PROVIDED DATA –
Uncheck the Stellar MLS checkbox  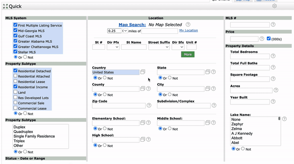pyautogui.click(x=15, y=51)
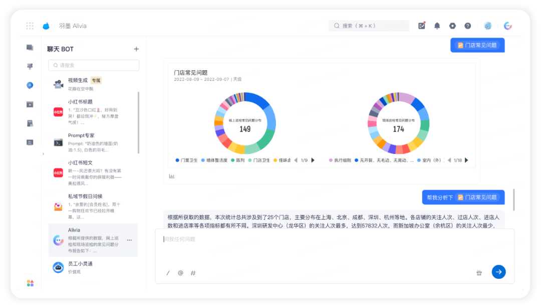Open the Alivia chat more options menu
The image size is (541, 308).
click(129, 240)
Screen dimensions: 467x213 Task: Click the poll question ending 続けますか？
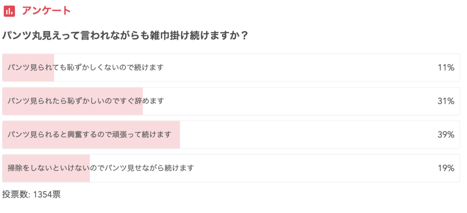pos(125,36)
---
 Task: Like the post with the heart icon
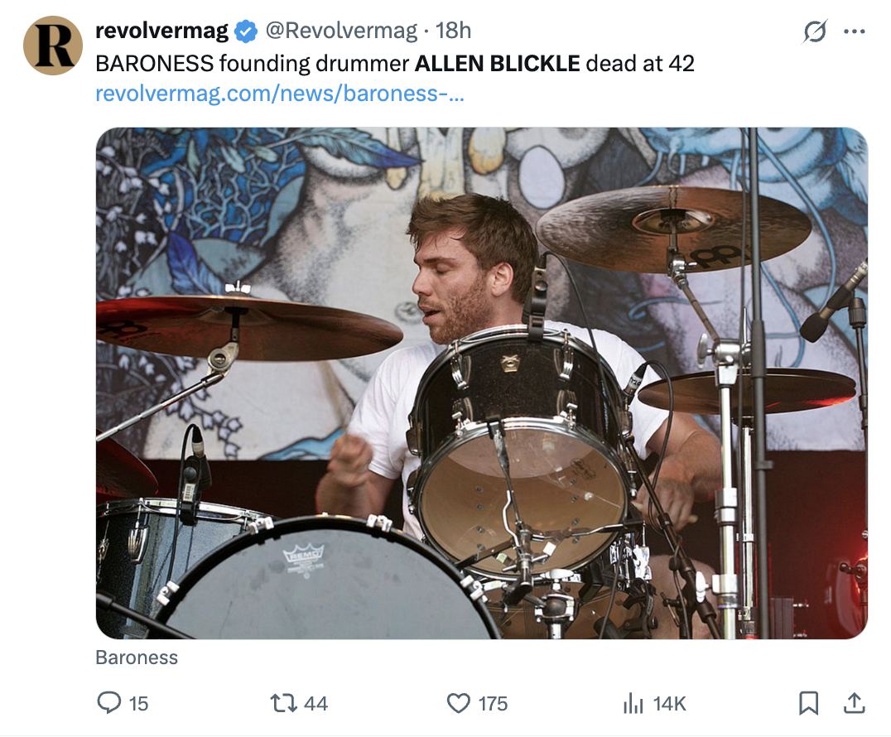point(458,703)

WHAT TO PRODUCE – List every line of the records that contains the string "Task". Case counts.

EXPECTED ANSWER –
Screen dimensions: 467x213 Task: Click the poll question ending 続けますか？
 Task: Like the post with the heart icon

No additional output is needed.